Llama 2 15M — TinyStories

A 15M parameter Llama 2 model pretrained on the TinyStories dataset. Pretrained by Andrej Karpathy (stories15M checkpoint), uploaded here for easy loading and fine-tuning.

Model Details

Parameter	Value
Architecture	Llama 2 (RoPE, RMSNorm, SwiGLU, GQA)
Parameters	15.2M
Vocabulary	32,000 (SentencePiece)
Context Length	256
Embedding Dim	288
Attention Heads	6
KV Heads	6
Transformer Layers	6
Dropout	0.0
Activation	SiLU (SwiGLU)

Architecture: Token embeddings → Dropout → 6x Transformer blocks (pre-norm RMSNorm, RoPE attention, SwiGLU FFN, residual connections) → RMSNorm → Linear output

Training

Metric	Value
Dataset	TinyStories
Iterations	298,000
Batch Size	128 x 4 grad accum = 512 effective
Learning Rate	5e-4
Optimizer	AdamW (betas=0.9/0.95, weight_decay=0.1)
Precision	bfloat16
Warmup	1,000 iterations
Val Loss	1.072
Val Perplexity	2.92

Sample Output

Once upon a time, there was a little boy named Timmy.

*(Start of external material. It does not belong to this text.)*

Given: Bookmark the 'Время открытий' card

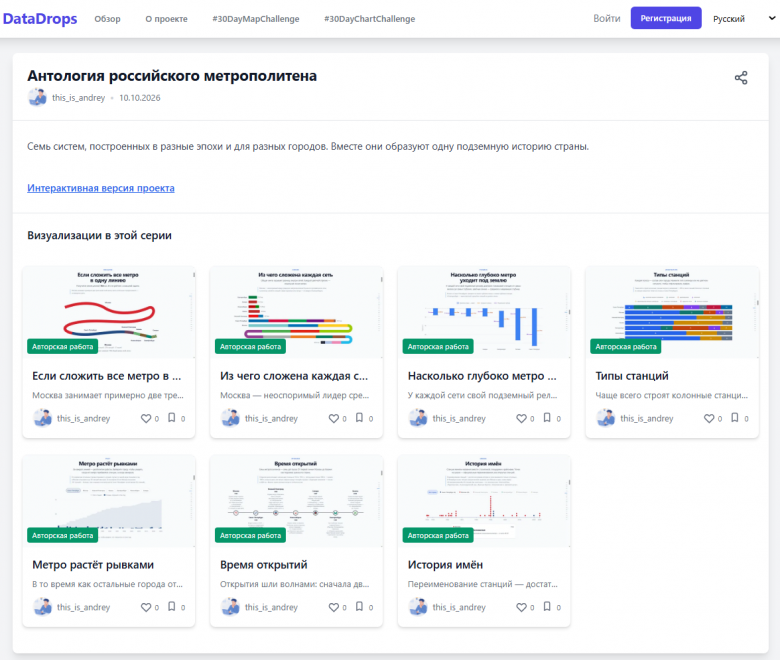Looking at the screenshot, I should (x=359, y=607).
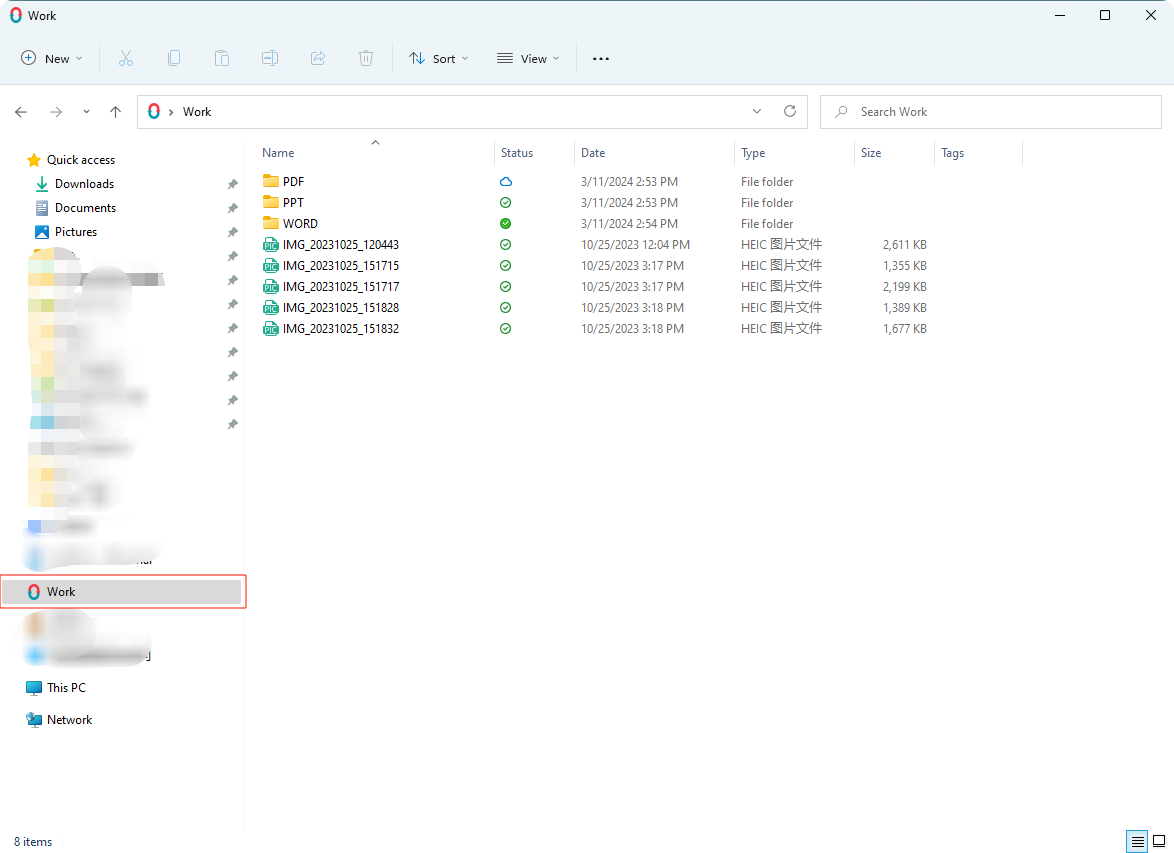Screen dimensions: 1174x853
Task: Delete items with the trash can icon
Action: click(366, 58)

Timmy loved to play in the sand at the beach. He would build big sandcastles and dig deep holes. One day, Timmy's mom took him to the doctor because he was feeling sick. The doctor said Timmy needed to rest in bed. Timmy's mom noticed that he had a thick book in his hand. She asked him what was inside. Timmy said he didn't know. His mom explained that the book was just a few days old and had gone to a faraway place. She told Timmy that he should take care of himself and rest. Timmy promised to take better care of himself. After a few days, Timmy felt much better. He went back to the beach and played in the sand. He made a big sandcastle and showed it to his mom. She was proud of him for taking care of himself. Timmy was happy that he...

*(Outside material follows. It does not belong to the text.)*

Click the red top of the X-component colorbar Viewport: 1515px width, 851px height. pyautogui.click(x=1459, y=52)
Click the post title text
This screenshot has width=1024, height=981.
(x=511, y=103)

Generated with temperature=0.8, top_k=40

Usage

This is a custom PyTorch model (not a transformers-compatible model). You need the source code from the GitHub repository to load it.

Setup

git clone https://github.com/aryandeore/monday_morning_moral.git
cd monday_morning_moral
uv sync

Generate

import torch
from models.llama2 import Transformer
from sentencepiece import SentencePieceProcessor

# Load model
model = Transformer.from_pretrained("0rn0/llama2-15m-tinystories")
model.eval()

# Load tokenizer
sp = SentencePieceProcessor(model_file="tokenizer.model")

# Generate
prompt = "Once upon a time"
tokens = [sp.bos_id()] + sp.encode(prompt)
idx = torch.tensor([tokens])
output = model.generate(idx, max_new_tokens=200, temperature=0.8, top_k=40)
print(sp.decode(output[0].tolist()))

Limitations

Trained only on TinyStories — generates simple children's stories, not general text
No instruction tuning — does not follow prompts or answer questions
Small model — limited coherence over long sequences
English only